▸ **WORK TO COMPLETE**:
Starting at the line with "Task: Open the bar chart reports icon" and stopping at the final line, retype the data below exactly; do not carry over any pictures.

Stored items
------------------------------------

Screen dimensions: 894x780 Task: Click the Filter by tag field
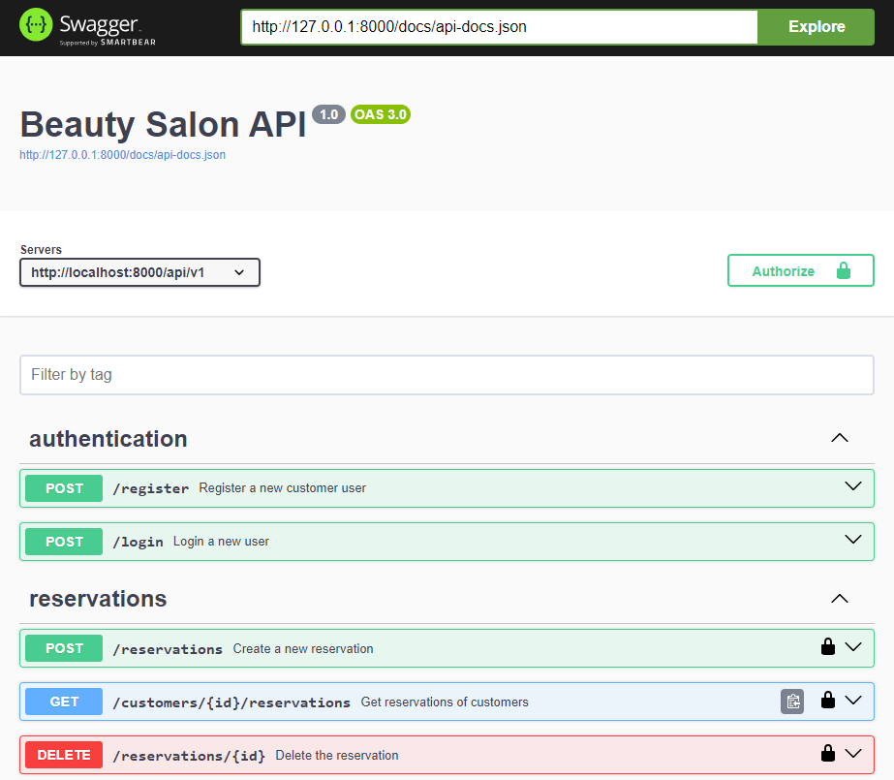pyautogui.click(x=447, y=375)
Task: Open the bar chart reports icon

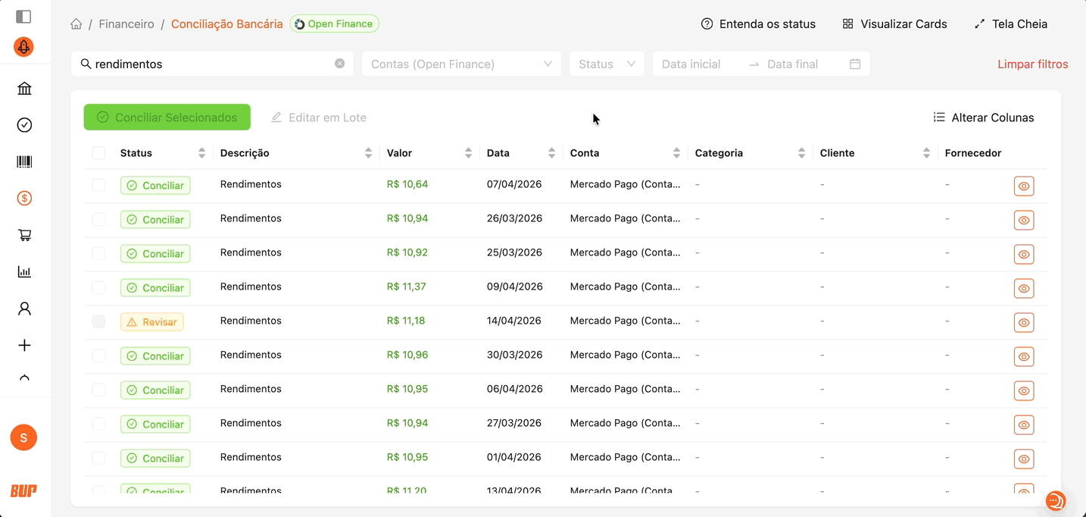Action: 24,271
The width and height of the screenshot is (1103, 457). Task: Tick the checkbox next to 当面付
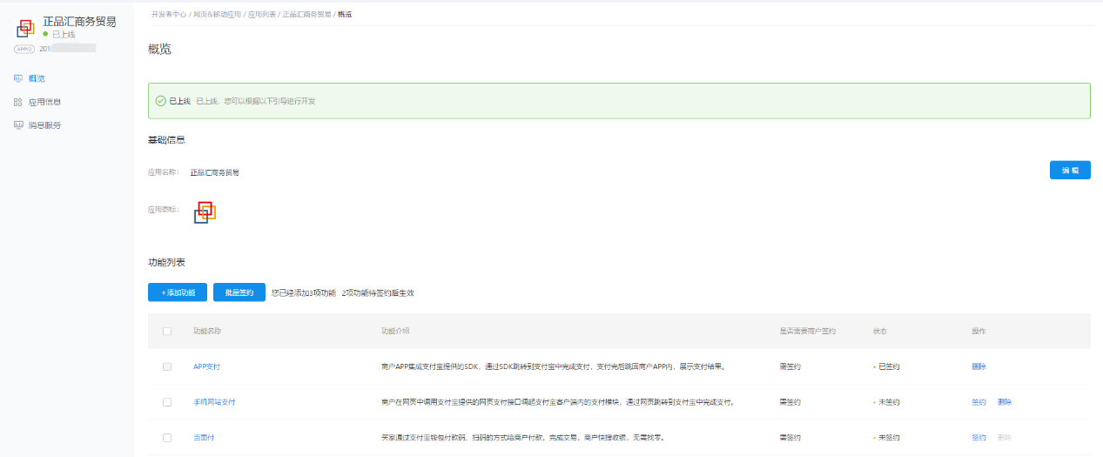[167, 437]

------------------------------------

▸ **OUTPUT OF THE TASK**:
Task: Open the bar chart reports icon

Action: 24,271
The width and height of the screenshot is (1103, 457). Task: Tick the checkbox next to 当面付
[167, 437]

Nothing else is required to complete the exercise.